The task: Collect every line of the rows below that contains the string "Viewport".

Information supplied:

···

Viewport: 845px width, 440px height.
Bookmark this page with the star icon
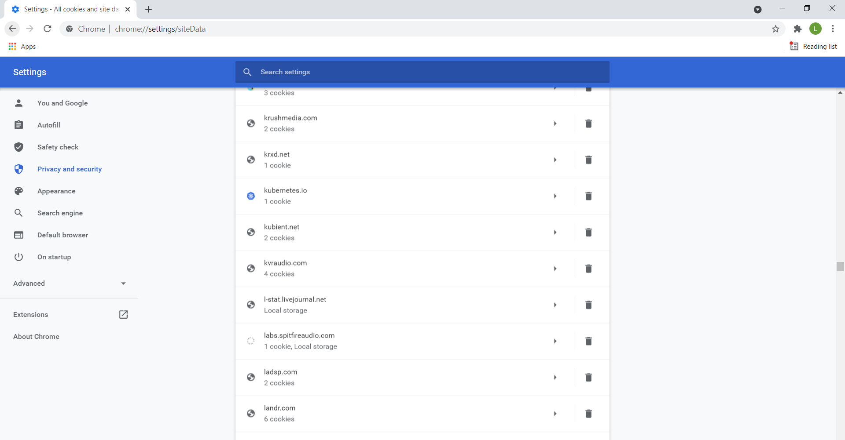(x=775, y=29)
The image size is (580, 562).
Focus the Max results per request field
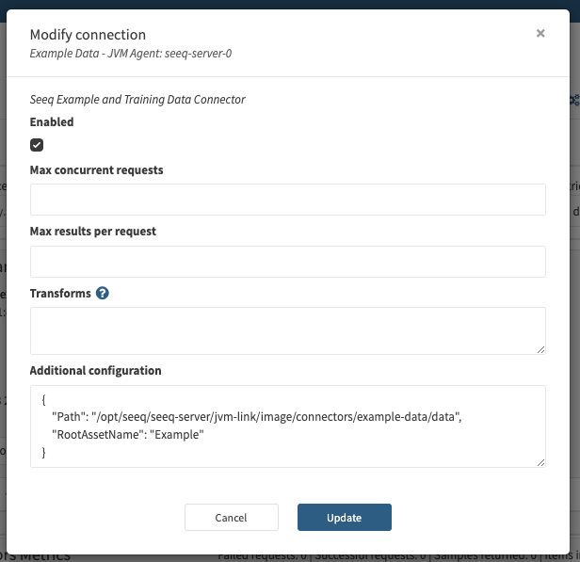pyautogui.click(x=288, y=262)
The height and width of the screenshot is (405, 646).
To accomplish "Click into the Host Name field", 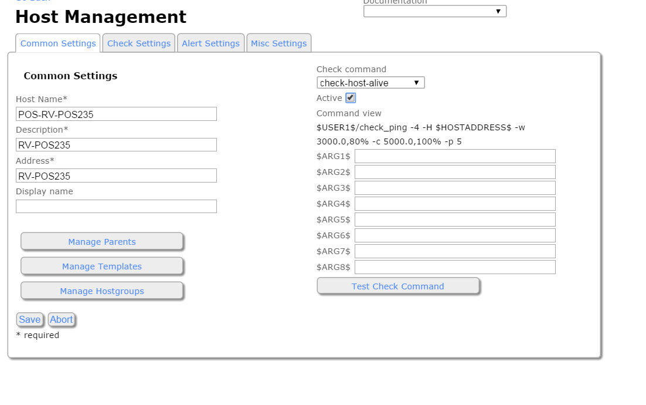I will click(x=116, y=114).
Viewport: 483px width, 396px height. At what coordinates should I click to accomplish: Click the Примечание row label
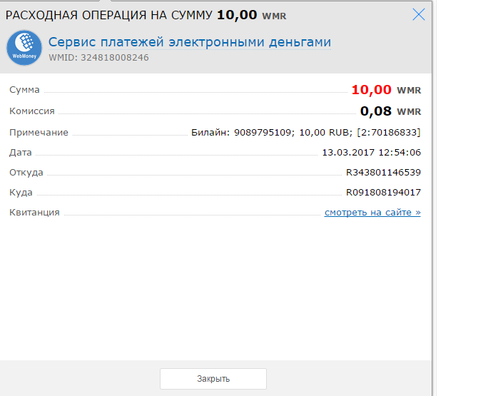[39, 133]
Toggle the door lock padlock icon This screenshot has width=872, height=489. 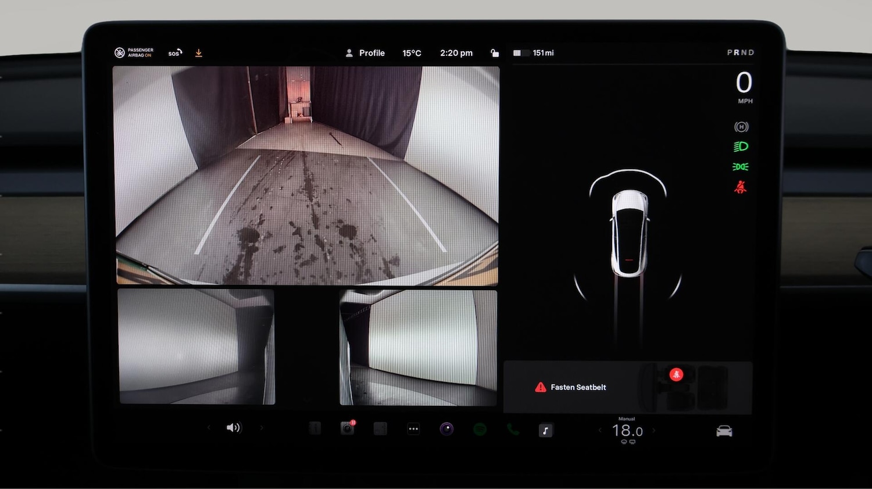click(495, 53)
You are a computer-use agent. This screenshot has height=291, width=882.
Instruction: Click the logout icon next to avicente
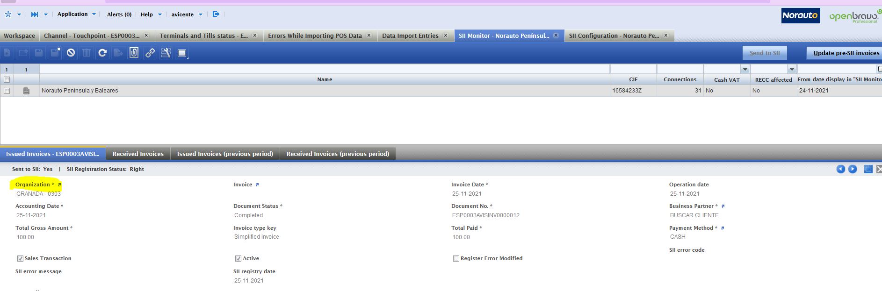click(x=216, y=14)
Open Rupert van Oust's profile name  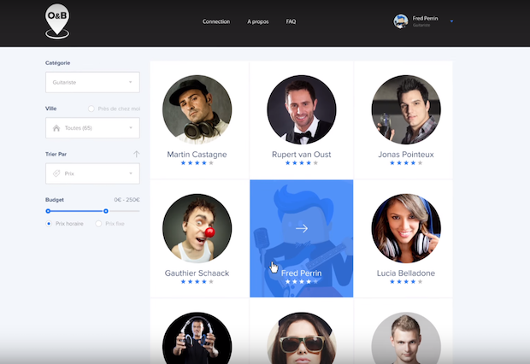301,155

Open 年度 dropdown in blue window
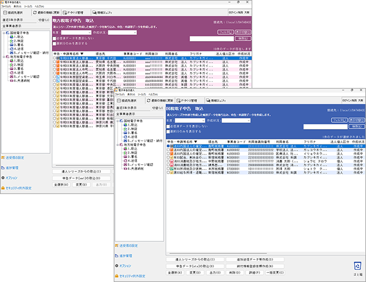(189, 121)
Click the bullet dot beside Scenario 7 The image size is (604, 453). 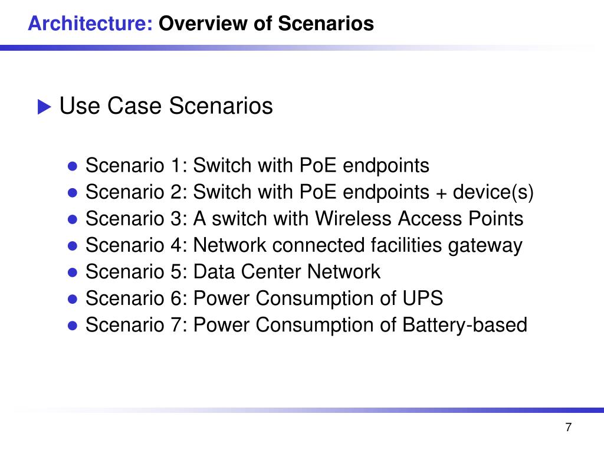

···

Written solution:
Viewport: 845px width, 440px height.
Viewport: 483px width, 396px height. At what coordinates should I click to accomplish: Click the Примечание row label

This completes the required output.